EXERCISE PROMPT: Which lines below include "will"? Copy them all.

GIVEN DATA:
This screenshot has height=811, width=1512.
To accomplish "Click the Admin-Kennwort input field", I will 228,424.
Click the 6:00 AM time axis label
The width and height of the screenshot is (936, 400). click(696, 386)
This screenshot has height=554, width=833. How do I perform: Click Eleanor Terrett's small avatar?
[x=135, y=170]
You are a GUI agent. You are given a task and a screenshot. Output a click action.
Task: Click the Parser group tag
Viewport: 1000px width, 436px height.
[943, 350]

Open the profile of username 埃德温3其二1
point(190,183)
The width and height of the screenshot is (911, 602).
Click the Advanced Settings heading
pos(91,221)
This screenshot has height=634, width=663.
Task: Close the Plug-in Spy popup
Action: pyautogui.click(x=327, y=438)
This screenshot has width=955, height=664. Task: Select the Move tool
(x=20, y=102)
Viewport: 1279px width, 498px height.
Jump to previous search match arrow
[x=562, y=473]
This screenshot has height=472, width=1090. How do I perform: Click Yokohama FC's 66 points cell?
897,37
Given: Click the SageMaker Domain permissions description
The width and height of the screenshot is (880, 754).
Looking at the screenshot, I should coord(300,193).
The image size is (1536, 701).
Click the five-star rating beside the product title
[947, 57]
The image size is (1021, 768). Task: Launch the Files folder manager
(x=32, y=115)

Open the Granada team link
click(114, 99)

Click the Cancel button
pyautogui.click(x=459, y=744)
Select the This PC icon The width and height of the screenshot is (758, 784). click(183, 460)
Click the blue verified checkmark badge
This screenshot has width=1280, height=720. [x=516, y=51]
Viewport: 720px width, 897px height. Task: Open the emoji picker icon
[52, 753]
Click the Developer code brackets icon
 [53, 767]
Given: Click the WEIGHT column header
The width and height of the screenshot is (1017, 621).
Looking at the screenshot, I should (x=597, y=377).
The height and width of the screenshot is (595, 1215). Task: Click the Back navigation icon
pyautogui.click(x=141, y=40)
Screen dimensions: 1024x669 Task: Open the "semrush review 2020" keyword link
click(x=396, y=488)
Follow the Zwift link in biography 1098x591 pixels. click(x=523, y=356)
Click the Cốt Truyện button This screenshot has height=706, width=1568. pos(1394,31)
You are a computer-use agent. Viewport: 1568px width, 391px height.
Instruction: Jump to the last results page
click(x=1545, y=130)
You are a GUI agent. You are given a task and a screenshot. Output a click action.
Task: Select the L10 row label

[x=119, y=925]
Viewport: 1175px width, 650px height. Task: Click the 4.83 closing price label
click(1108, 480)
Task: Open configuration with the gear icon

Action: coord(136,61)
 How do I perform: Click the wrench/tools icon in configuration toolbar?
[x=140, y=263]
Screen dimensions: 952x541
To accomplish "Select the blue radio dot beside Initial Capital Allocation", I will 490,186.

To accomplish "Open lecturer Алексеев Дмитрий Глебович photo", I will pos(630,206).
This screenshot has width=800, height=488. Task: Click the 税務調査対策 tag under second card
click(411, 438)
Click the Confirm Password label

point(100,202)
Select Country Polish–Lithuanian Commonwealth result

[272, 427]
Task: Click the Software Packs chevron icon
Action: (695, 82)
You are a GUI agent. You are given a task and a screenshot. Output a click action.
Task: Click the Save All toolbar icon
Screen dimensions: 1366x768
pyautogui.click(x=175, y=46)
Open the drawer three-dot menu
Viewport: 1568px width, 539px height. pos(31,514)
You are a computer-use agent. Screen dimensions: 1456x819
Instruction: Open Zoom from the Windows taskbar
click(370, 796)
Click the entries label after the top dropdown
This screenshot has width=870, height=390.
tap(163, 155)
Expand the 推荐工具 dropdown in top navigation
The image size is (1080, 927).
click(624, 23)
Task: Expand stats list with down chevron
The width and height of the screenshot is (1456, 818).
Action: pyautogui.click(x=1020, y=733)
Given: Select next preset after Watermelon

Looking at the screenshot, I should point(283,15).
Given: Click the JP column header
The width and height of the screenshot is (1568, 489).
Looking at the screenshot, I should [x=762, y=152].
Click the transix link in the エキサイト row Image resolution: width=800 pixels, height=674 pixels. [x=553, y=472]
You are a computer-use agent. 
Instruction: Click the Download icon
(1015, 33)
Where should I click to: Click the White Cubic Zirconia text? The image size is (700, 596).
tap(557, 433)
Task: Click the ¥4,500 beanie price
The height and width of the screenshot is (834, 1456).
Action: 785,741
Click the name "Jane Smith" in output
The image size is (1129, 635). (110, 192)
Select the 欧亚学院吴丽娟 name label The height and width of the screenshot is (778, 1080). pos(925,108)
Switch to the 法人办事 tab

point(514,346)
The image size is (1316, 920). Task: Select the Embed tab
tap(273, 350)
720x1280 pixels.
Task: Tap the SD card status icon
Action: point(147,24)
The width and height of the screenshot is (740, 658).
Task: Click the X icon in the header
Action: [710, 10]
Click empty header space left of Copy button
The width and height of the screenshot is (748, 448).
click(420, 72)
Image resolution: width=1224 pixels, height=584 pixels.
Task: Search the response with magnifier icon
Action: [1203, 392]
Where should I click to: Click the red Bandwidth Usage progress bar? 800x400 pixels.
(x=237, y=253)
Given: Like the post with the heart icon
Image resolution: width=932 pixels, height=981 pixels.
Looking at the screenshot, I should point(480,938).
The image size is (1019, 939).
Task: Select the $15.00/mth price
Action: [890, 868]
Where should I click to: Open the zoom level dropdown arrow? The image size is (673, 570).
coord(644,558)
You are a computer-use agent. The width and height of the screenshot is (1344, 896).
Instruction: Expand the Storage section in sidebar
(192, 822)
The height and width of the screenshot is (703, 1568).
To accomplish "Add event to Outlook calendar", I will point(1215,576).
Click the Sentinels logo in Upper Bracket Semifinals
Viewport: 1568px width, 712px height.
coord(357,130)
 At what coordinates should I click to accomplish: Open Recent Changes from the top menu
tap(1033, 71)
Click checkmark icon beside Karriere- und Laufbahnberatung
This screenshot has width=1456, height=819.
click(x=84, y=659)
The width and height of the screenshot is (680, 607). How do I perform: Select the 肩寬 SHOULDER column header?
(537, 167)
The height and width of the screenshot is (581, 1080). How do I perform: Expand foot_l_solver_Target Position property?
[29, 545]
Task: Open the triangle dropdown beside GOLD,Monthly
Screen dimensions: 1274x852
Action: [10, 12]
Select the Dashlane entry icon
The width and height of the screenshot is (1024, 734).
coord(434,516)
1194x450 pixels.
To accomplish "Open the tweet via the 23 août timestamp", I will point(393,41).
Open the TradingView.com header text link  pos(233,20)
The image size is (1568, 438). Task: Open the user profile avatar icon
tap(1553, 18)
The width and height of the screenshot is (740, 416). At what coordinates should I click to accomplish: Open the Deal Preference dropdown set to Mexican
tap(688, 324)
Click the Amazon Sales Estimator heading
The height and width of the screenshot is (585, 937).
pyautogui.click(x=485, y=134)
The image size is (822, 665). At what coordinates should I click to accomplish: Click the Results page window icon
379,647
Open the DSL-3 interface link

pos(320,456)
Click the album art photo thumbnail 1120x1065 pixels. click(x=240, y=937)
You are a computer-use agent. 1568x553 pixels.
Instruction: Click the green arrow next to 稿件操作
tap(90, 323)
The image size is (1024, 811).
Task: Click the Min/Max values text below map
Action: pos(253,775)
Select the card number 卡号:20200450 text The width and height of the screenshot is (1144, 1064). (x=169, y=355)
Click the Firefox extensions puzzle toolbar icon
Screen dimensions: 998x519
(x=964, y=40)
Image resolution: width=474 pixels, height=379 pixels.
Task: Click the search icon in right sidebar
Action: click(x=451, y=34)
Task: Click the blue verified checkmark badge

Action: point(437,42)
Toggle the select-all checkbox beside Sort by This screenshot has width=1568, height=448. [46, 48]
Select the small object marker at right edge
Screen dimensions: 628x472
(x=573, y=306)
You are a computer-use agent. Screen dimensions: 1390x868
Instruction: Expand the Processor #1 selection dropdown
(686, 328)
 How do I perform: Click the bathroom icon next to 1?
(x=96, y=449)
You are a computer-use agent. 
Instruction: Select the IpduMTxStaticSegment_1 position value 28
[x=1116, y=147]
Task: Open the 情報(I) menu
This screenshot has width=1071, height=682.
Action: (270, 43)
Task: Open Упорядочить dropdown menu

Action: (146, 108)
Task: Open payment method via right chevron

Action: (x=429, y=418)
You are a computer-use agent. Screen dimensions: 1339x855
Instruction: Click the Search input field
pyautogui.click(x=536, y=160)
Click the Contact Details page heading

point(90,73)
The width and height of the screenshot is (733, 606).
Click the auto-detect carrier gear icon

SOLVED PROBLEM:
To accomplish "Click the Admin-Kennwort input field", I will 228,424.
To accomplish "Select the blue radio dot beside Initial Capital Allocation", I will 490,186.
To accomplish "Open lecturer Алексеев Дмитрий Глебович photo", I will pos(630,206).
To accomplish "Add event to Outlook calendar", I will point(1215,576).
To accomplish "Open the tweet via the 23 août timestamp", I will point(393,41).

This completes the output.